Момчил, наклонившись еще ниже, поцеловал его в лоб, и горячая слеза обожгла щеку Сыбо.
— Ах, оставь Елену,— промолвил Момчил, махнув рукой. — Она в хорошем месте. Я отослал ее под охраной
Райка за Марицу, к Евфросине. Ты-то как? Болит рана?
— Пустяки. Только водицы больно хочется испить, братец. Дай, коли есть у тебя, — так же тихо ответил Сыбо и попробовал поднять голову, но мог только подвинуть ее. — А насчет Елены потому я спрашиваю, что только сейчас во сне видел, будто она померла: сама руки на себя наложила. Я еще тогда хотел тебе сказать, когда мы ее увозили: смотри за ней. Ведь она мне грозилась: я, мол, живая в руки...
— Оставь Елену, — перебил Момчил, поднося флягу к его рту. — И чего ты о ней беспокоишься? Или забыл, чья она дочь?
С жадностью сделав несколько глотков и отстранив флягу рукой, Сыбо устремил на Момчила взгляд, полный какого-то особенного выражения.
— Грех совершили мы, побратим, смертный грех! — прошептал он. — Придется нам в огне гореть, как боярину Петру за Евфросину.
— Кто тебе сказал? — с удивлением воскликнул Момчил. — Или во сне приснилось?
— Сама Елена, — со вздохом возразил раненый. — При выходе из горницы, где царские поезжане пировали, показалось мне, будто я Евфросину увидал, какой она десять лет тому назад была, и будто мы не Елену, а сестру твою увезти собираемся... И увезли, — еле слышно прибавил Сыбо, закрыв глаза.
Лицо его страшно осунулось, нос вытянулся и заострился.
Момчил осторожно толкнул побратима.
— Что ж ты замолчал, Сыбо? — спросил он упавшим голосом.
— Погоди, погоди, — сказал Сыбо, медленно открывая глаза. — Меня ко сну клонит. Как закрою глаза, все что-то видится. Вот сейчас мать свою видел, царство ей небесное; я уж забыл ее совсем. Прядет кудель, глядит на меня и головой качает. Значит, не жилец я на этом свете. Так-то, Момчилко. Предстану, видно, перед господом и его судом праведным! Ох...

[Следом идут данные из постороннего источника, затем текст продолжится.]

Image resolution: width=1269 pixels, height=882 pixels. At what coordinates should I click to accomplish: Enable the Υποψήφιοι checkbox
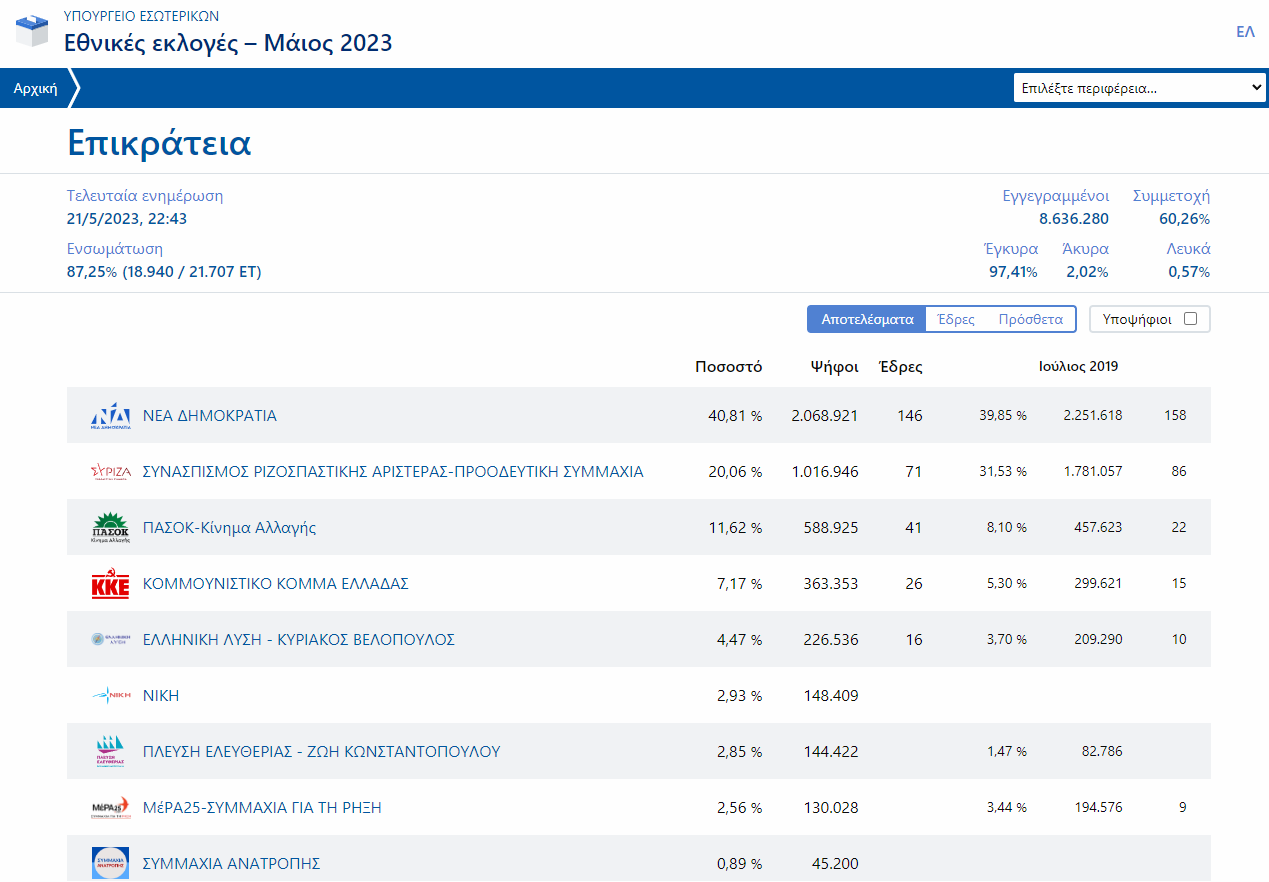tap(1190, 319)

— Не говори так, — возразил Момчил, чувствуя, что комок подкатил ему к горлу. — Ребята носилки сделают, отнесут тебя в Чуй-Петлево, к Обраду. Он знахарь.
— К Обраду? Нет, не дотяну. Тут помру, тут меня и заройте. А далеко ли отсюда до Ширине?— спросил Сыбо.
Он говорил с трудом, поминутно останавливаясь.